Running the Qwen 3.5 model family locally on Apple Silicon using MLX — Apple’s framework for Metal-accelerated ML inference with zero-copy unified memory.


All Qwen 3.5 models are natively multimodal (text + vision). The table below shows only the models I actively use — chosen so that no model is both slower and worse than another.

ModelTypeActive ParamsRAM UsageSpeedUse Case
35B-A3B Q4MoE3B~22 GB~70-90 t/sDaily driver — coding, debugging, tool-calling
27B Q8Dense27B~30 GB~25-30 t/sHardest problems — deep code review, algorithms
9B BF16Dense9B~18 GB~45-55 t/sFull-precision reasoning — nuanced code review
4B BF16Dense4B~8 GB~100+ t/sInstant autocomplete — docstrings, quick chat
  • 35B-A3B Q4 — MoE architecture means only 3B params are active per token, so it’s fast despite 35B total knowledge. Q4 fits comfortably with headroom.
  • 27B Q8 — Largest dense model that fits. Q8 preserves ~99% quality over BF16.
  • 9B & 4B BF16 — Small enough to run at full precision. No reason to quantize.

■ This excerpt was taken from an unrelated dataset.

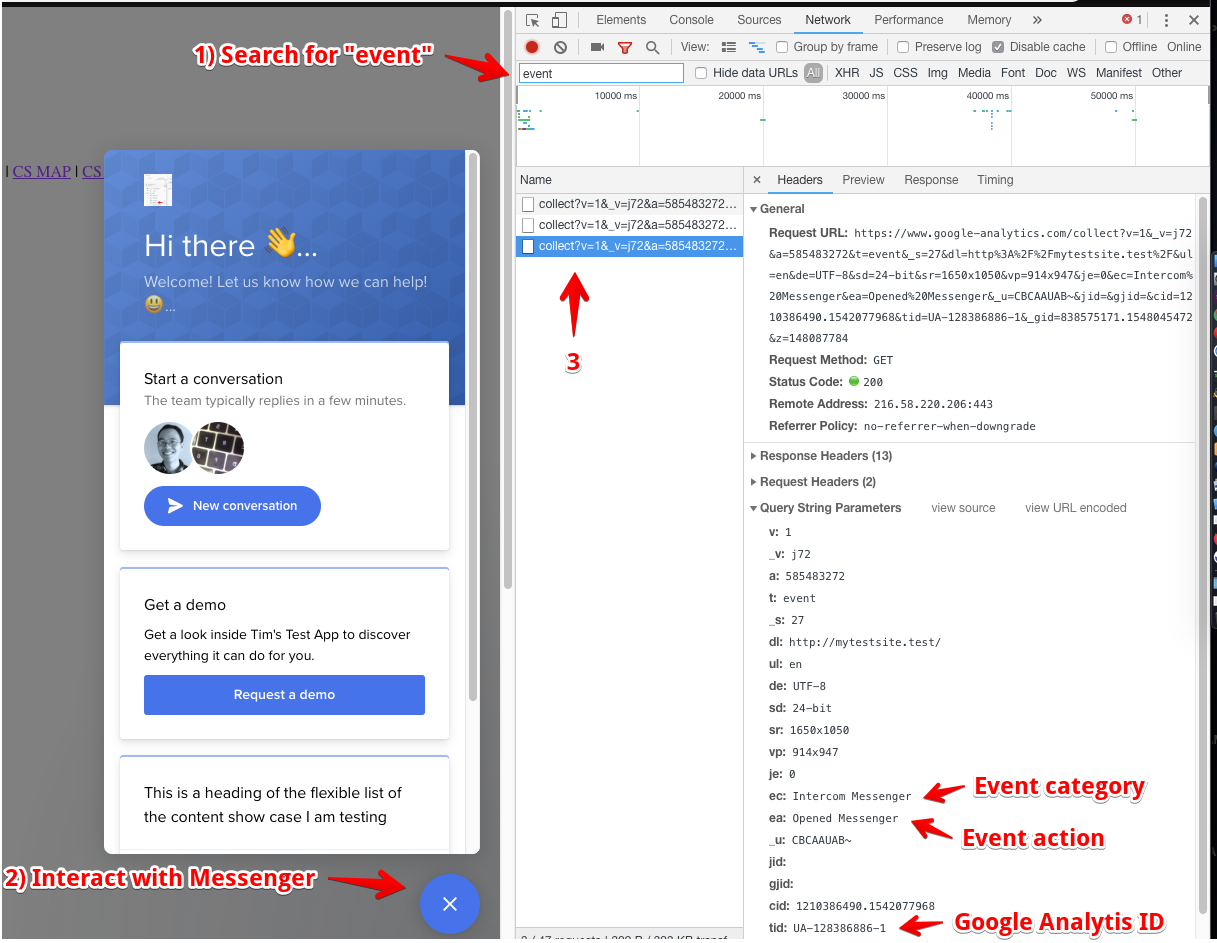Toggle the device toolbar icon
The width and height of the screenshot is (1217, 943).
tap(559, 20)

  1. Create a dedicated venv

    ~/zen/local-llm/qwen
    mkdir -p ~/zen/local-llm/qwen && cd ~/zen/local-llm/qwen
    uv venv --python 3.14
    source .venv/bin/activate
    uv pip install mlx-lm huggingface-hub
  2. Download models

    Terminal window
    hf download mlx-community/Qwen3.5-35B-A3B-4bit
    hf download mlx-community/Qwen3.5-27B-8bit
    hf download mlx-community/Qwen3.5-9B-bf16
    hf download mlx-community/Qwen3.5-4B-bf16
  3. Generate text

    Terminal window
    mlx_lm.generate \
    --model mlx-community/Qwen3.5-4B-bf16 \
    --prompt "Write a Python function to merge two sorted lists" \
    --max-tokens 2048
  4. Serve as OpenAI-compatible API

    Start server
    mlx_lm.server \
    --model mlx-community/Qwen3.5-35B-A3B-4bit \
    --port 8080 \
    --max-tokens 16384
    Test the API
    curl http://localhost:8080/v1/chat/completions \
    -H "Content-Type: application/json" \
    -d '{
    "model": "mlx-community/Qwen3.5-35B-A3B-4bit",
    "messages": [{"role": "user", "content": "Hello!"}],
    "max_tokens": 512
    }'

  • Close Chrome/Electron apps before heavy inference — they compete for GPU Metal resources.
  • Set --max-tokens 16384 — Qwen 3.5 uses internal chain-of-thought (“thinking mode”); too-low limits cut off reasoning.
  • Monitor GPU — Activity Monitor → GPU tab to verify Metal utilization is high.
  • Nix usersmlx links against macOS Metal frameworks at runtime. Use a standard uv venv outside of Nix-managed Python. If Python is managed via Nix, shell into nix-shell -p python314 first, then create the venv.